Before you start selling your book online, you want to optimize everything about it for the highest sales success. The exterior, front-facing elements include your cover, description, and price, and then there are interior elements, such as the front and back matter, formatting, and, of course, polished writing. Let’s break down how to optimize your book for online sales success.
Optimizing the Big Three Factors for Selling Your Book Online
Cover Design
Let’s start with cover design. As much as we hate to admit, readers absolutely judge a book by its cover. They don’t necessarily look at the cover and decide whether the book is good or bad, but they do make unconscious, snap decisions whether it’s right for them.
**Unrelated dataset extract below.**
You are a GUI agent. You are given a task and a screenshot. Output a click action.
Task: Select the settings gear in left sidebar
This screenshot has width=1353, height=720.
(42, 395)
Every genre has a particular “look” about it, and if a book’s cover doesn’t match that look, the reader believes it’s “not for them.” So no matter how beautiful or perfect you feel your cover is, if it doesn’t meet the genre’s criteria, it’s likely to be overlooked by your target audience.
To save time, money, and a lot of heartache, start the cover design process by studying what’s selling in your genre. Go to the Amazon Top 100 pages for your genre and make note of what they all have in common. Perhaps it’s a popular color scheme, an art technique, and/or placement of title, author name, and tag line. In some genres, the highest selling books feature real models on their covers, while in other genres, covers with a single object or a cartoon image or no image at all and only words sell best.
It’s tempting to want to stand out by going with a completely different style. You do this at your own risk. You definitely want to stand out…but not too much. Readers have expectations, and if you slide too far away from meeting those expectations, they’ll simply ignore your book. And you don’t want that!
Once you have an idea of what covers sell in your genre, find a cover artist who works in that genre or whose other work could translate well into your genre. Paying for a professionally designed cover is one investment you definitely want to make. It’s the first impression the public will likely have of your book—make it count!
Book Blurb
If the cover has grabbed a potential reader’s attention, the very next thing they look at is the description (aka book blurb). Again, study what sells in your genre by going to each bestseller’s product page and reading the blurb, noting what they all have in common. What’s the average length? How much detail is revealed? Does the voice of the description sound salesy, narrative, or in the voice of the main character (if you can’t tell this last one, read the sample to get a better idea)? What promises are made for non-fiction? Do the descriptions more often end with an intriguing question or a jaw-dropping declaration? Remember, the goal of the book blurb is to make the reader want to know more…which they get by buying your book.
To be honest, writing a 100- or 200-word blurb can feel a hundred times more challenging than writing a 100,000-word book. Blurb-writing professionals can write a polished book description for a fee. Because the book blurb plays such a big role in closing the sale, you might want to make this investment. However, give it a try (or several) yourself first. A professional will need a starting point anyway, and it’s good practice. Besides, you never know—you might surprise yourself at how good you are at it. Another idea is to trade writing descriptions with a writing friend. A lot of writers can write spectacular descriptions for any book but their own.
Pricing
Your potential reader is just about ready to buy your book, but there’s one more thing they’ll look at: the price. We want to believe our cover and description have sold the book so well that it’s going to fly off the shelves at any price point. Unfortunately, that’s not reality. Be strategic in how you price your book to ensure the market will bear it and you will earn a profit.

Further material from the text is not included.